Japanese American Association members lead a traditional Obon Dance. [Mary Bell // Double Sided Media]

Lois Yoshishige of Eugene Taiko Community Alliance feels a deep connection to this event as a Japanese-Okinawan American. 

“As a proud Okinawan-American ally to Japanese people, we must take stand,” Yoshishige. “This can never be allowed to happen to any other people ever again.”

Estimates from the bombings place the death tolls between 199,000 and 214,000, with roughly 80,000 lives immediately lost on Aug 6. 1945. Yoshishige said that this event is about connection. She said “It’s a day to mourn the loss of mothers, fathers, and children so that together we can heal.” 

Events like this take place all over the world and Yoshishige said “it’s a way of showing love and respect, instead of turning away.” She believes that right now people need to be aware of what’s going on.

Speakers echoed Yoshishige’s sentiments earlier in the evening calling on the community to address their representatives in favor and support of nuclear peace. According to the Nuclear Threat Initiative, the United States currently opposes the Treaty on the Prohibition of Nuclear Weapons. The United States has also not ratified the Comprehensive Nuclear Test Ban Treaty, first signed in 1996.

Grassroot organizations first began forming in the United States after the creation of the bombs. Leo Szilard, one of the scientists responsible for the Manhattan Project, became an activist for international arms control and peaceful uses of nuclear energy. In 1962, during the Cold War, Szilard formed the Council for a Livable World with the mission of eliminating nuclear weapons.

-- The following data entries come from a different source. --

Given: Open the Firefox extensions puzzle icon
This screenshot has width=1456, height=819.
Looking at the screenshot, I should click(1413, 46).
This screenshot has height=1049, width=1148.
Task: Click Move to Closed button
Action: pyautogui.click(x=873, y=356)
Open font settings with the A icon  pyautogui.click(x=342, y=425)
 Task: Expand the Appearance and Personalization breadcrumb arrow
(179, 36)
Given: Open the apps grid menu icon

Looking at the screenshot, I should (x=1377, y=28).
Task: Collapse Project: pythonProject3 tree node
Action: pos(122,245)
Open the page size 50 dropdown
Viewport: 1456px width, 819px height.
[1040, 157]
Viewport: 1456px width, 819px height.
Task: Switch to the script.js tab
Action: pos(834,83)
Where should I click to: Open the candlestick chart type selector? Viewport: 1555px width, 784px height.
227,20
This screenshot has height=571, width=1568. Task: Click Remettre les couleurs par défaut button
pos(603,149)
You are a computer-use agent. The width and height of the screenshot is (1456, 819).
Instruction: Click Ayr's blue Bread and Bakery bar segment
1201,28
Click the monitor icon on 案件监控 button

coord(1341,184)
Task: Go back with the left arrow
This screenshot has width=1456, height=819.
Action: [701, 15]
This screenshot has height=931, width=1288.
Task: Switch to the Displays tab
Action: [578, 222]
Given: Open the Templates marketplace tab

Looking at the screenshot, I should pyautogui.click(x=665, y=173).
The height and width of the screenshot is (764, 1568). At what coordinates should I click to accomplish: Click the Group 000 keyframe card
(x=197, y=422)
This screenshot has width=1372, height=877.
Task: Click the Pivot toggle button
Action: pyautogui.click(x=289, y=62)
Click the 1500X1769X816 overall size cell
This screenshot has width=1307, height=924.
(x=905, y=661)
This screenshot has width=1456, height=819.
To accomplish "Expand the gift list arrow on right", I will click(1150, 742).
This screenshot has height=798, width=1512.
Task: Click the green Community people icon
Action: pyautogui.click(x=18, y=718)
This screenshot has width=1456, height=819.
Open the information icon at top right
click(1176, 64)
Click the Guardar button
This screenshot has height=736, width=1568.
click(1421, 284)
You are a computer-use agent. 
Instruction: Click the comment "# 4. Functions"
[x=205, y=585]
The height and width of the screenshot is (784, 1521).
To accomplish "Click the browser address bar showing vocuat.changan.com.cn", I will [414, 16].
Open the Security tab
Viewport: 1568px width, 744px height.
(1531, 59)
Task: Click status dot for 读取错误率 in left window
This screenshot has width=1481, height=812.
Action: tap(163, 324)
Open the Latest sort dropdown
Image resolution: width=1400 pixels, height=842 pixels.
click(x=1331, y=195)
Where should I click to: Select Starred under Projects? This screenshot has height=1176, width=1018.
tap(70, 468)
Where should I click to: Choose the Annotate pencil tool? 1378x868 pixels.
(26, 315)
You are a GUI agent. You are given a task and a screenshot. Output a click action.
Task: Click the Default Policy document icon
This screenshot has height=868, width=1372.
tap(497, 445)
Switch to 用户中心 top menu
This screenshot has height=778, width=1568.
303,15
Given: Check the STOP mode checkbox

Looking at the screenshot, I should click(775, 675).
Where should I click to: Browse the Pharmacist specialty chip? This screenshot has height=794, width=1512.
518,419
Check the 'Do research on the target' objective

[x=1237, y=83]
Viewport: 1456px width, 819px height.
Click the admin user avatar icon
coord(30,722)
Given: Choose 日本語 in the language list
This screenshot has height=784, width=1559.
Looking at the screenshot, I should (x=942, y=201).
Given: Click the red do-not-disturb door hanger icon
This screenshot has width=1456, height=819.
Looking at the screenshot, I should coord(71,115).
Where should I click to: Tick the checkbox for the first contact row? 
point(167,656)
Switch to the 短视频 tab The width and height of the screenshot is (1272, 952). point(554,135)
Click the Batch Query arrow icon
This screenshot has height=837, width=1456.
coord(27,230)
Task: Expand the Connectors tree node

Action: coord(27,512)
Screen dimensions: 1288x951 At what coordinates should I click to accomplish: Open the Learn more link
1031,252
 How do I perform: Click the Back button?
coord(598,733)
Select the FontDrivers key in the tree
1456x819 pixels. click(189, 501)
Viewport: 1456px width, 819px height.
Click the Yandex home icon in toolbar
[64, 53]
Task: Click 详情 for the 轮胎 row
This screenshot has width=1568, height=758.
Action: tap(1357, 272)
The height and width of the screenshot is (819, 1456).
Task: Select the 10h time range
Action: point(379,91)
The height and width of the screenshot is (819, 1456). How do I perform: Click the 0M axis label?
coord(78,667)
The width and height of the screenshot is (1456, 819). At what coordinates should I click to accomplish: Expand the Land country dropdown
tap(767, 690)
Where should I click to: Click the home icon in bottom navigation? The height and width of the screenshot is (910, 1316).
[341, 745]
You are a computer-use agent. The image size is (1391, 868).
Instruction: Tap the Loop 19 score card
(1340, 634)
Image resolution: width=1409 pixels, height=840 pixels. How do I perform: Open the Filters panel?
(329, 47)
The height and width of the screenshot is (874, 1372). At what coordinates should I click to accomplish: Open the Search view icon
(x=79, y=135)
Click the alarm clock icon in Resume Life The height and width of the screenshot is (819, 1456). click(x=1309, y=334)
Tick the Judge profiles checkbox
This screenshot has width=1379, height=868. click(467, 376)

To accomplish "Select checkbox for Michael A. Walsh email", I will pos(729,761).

Efforts toward nuclear peace at that time resulted in the Limited Test Ban Treaty which prohibited test explosions underwater, in the atmosphere, and in outer space.

Michael Carrigan, of CALCs Anti-Nuclear group, was part of the effort responsible for the 1996 Comprehensive Nuclear Test Ban Treaty. Carrigan said two trips inspired him to dedicate his life to ridding the world of nuclear weapons. The first trip, in 1985, was to Hiroshima and Nagasaki on the 40th anniversary of the bombings. In 1998, he traveled to the test sites in Nevada.

Carrigan began working with Taiko in 1996 and every year he helps out during Eugene’s event.  Though he’s now retired, Carrigan is at heart an activist and is still working towards nuclear peace. Along with Yoshishige, Carrigan hopes that commemoration events are a call to action, as well as a time of reflection, especially after the last few years.

During the Trump administration, the United States began seeking out new types of nuclear weapons and withdrew from the U.S.-Russia Intermediate Range Nuclear Forces Treaty in 2019.

In 2020 the United States deployed the first W76-2, a new low-yield nuclear submarine warhead. Later that year, Trump administration officials openly discussed resuming explosive nuclear weapons testing.

Current President, Joe Biden believes that “Our nuclear arsenal should be managed in a way that deters the use of nuclear weapons and makes nuclear use less likely,” further adding that “there would be no “winners” in a nuclear exchange.”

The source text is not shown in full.